» **About this task**
Word for word, transcribe the data below from the line with "This screenshot has height=447, width=900." to the line with "This screenshot has height=527, width=790.", keeping both of those lines.

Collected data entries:
——————————

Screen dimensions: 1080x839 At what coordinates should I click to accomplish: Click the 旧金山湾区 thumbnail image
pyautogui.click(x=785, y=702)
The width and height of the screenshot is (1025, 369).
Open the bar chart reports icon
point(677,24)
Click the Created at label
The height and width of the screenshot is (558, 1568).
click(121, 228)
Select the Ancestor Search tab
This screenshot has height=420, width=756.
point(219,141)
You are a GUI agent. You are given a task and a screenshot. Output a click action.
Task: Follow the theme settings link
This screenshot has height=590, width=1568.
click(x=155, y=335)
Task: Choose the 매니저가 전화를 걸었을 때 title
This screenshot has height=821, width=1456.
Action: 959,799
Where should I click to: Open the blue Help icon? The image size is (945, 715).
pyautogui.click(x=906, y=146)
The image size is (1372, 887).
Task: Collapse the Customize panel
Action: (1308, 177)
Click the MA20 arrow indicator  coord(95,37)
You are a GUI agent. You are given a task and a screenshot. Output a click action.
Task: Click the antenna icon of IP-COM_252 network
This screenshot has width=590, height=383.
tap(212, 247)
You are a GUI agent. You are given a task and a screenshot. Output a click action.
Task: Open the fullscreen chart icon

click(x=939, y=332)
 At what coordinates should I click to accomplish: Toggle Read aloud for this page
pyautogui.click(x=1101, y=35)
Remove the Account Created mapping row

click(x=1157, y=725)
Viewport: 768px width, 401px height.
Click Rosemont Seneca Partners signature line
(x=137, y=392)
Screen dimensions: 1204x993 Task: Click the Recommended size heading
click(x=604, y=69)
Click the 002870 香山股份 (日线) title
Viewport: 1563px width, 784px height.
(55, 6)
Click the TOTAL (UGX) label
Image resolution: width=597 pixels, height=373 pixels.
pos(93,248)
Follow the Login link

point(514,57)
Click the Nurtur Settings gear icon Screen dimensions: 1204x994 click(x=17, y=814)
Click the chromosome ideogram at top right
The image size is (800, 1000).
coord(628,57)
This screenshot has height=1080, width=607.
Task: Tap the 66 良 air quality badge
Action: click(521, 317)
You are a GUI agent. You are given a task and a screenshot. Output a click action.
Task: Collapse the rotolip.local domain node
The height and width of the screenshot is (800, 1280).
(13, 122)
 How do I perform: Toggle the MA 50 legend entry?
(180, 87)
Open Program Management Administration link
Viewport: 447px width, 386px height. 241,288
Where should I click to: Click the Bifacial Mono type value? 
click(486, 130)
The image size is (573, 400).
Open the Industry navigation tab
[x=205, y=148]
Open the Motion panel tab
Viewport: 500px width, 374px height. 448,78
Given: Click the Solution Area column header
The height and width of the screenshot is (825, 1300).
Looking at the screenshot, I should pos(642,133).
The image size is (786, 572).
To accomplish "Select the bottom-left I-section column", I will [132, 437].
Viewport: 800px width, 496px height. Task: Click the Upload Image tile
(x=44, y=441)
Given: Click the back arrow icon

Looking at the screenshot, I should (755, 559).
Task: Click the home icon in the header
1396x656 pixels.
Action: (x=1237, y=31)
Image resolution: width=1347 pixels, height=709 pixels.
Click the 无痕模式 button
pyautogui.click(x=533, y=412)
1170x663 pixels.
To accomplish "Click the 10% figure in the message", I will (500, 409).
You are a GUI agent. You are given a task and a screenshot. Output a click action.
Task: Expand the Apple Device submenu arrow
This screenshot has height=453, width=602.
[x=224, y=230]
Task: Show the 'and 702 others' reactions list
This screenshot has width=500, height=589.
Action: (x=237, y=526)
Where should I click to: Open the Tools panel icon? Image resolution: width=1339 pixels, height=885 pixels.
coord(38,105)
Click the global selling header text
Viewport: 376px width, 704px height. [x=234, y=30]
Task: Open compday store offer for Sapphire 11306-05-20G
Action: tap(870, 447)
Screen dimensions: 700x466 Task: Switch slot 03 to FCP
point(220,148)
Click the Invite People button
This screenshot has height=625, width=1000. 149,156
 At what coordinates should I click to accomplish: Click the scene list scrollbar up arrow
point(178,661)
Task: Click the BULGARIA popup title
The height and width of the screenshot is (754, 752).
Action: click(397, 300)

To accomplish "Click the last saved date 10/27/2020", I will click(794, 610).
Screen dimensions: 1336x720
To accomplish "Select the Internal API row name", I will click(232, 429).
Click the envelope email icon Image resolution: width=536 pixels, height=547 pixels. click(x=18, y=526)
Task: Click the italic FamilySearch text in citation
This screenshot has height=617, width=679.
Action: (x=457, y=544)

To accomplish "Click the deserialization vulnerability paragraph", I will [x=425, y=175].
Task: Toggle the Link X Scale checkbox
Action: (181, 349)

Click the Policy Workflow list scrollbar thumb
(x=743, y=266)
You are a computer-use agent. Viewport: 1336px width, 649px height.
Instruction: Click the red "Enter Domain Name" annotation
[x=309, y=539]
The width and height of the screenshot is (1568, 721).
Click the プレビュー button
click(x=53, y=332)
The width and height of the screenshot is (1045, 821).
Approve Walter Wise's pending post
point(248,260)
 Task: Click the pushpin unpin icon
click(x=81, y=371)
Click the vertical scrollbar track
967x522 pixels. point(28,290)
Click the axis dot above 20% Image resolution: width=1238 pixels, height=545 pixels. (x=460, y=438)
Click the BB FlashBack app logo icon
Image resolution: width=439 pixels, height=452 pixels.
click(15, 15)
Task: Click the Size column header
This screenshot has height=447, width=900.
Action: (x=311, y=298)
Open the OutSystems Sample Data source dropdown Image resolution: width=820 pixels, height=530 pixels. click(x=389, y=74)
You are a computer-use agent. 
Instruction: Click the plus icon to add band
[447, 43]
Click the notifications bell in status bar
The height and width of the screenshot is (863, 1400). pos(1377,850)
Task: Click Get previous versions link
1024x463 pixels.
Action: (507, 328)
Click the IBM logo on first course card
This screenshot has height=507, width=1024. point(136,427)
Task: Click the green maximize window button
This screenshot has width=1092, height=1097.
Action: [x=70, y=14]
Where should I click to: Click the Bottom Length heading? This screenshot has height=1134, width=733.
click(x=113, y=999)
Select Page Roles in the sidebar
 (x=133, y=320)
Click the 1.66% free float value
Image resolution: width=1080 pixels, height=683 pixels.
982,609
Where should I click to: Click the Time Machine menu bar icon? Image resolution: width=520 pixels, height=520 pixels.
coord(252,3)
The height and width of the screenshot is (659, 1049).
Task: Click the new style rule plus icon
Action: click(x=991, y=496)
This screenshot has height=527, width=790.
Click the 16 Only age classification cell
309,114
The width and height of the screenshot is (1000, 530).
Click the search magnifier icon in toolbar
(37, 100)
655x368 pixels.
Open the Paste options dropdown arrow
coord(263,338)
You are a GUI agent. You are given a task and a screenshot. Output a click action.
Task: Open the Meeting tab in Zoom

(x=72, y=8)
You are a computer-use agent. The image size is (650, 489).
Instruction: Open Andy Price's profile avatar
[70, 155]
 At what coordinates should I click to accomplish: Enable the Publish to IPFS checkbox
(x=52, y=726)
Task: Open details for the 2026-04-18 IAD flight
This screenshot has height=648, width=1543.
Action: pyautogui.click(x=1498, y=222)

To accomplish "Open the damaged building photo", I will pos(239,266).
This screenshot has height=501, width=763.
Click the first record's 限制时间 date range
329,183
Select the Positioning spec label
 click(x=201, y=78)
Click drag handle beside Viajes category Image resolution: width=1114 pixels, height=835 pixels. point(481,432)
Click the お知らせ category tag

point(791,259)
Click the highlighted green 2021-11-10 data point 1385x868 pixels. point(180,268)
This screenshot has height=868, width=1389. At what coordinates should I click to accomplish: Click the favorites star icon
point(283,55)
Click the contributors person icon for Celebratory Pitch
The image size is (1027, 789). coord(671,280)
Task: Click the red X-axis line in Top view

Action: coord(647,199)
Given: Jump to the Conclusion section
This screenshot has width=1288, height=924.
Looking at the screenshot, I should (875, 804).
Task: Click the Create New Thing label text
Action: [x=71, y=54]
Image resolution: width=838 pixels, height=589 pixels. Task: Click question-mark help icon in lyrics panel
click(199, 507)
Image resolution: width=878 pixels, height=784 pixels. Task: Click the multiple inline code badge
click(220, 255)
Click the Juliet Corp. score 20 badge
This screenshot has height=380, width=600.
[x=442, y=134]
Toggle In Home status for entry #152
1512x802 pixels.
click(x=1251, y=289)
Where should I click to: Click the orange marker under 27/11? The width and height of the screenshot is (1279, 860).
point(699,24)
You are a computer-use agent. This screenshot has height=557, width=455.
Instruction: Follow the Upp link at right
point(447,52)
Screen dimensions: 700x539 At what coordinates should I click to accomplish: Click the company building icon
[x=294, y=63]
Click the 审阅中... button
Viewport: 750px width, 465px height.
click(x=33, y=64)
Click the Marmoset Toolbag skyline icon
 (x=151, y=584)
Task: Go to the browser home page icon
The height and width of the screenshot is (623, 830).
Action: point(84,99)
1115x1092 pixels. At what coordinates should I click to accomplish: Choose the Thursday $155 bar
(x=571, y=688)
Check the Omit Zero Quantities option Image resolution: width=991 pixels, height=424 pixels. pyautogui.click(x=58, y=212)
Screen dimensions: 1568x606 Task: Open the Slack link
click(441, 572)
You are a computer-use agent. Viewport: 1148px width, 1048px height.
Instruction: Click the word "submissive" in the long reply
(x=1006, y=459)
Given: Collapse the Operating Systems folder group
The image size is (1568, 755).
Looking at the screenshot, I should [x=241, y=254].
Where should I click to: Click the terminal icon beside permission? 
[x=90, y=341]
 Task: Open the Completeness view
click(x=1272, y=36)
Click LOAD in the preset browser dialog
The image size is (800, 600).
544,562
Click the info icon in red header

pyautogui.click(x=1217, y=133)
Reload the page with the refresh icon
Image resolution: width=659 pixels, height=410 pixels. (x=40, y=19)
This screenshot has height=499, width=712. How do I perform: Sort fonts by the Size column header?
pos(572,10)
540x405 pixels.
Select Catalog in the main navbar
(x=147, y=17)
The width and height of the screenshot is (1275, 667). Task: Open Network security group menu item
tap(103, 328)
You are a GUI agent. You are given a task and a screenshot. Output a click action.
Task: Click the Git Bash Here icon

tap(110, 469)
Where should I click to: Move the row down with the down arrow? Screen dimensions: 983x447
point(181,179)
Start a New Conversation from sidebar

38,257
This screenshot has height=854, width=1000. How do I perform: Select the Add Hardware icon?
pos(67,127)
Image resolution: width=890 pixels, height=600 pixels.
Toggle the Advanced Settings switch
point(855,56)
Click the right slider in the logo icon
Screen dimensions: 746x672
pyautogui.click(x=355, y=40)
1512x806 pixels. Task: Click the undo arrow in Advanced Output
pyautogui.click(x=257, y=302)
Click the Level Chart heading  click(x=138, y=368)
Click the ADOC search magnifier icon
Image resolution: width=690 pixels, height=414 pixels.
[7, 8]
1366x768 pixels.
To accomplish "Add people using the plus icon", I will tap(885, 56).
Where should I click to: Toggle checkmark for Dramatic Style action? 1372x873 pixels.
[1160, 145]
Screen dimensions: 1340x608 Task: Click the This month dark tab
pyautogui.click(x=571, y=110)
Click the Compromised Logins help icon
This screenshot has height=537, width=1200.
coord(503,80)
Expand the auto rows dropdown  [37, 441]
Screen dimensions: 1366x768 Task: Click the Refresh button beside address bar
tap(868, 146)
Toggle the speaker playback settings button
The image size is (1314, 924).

——————————

» **Expected answer**
This screenshot has height=447, width=900.
Action: (x=311, y=298)
Open the OutSystems Sample Data source dropdown Image resolution: width=820 pixels, height=530 pixels. click(x=389, y=74)
You are a computer-use agent. 
Instruction: Click the plus icon to add band
[447, 43]
Click the notifications bell in status bar
The height and width of the screenshot is (863, 1400). pos(1377,850)
Task: Click Get previous versions link
1024x463 pixels.
Action: (507, 328)
Click the IBM logo on first course card
This screenshot has height=507, width=1024. point(136,427)
Task: Click the green maximize window button
This screenshot has width=1092, height=1097.
Action: [x=70, y=14]
Where should I click to: Click the Bottom Length heading? This screenshot has height=1134, width=733.
click(x=113, y=999)
Select Page Roles in the sidebar
 (x=133, y=320)
Click the 1.66% free float value
Image resolution: width=1080 pixels, height=683 pixels.
982,609
Where should I click to: Click the Time Machine menu bar icon? Image resolution: width=520 pixels, height=520 pixels.
coord(252,3)
The height and width of the screenshot is (659, 1049).
Task: Click the new style rule plus icon
Action: click(x=991, y=496)
This screenshot has height=527, width=790.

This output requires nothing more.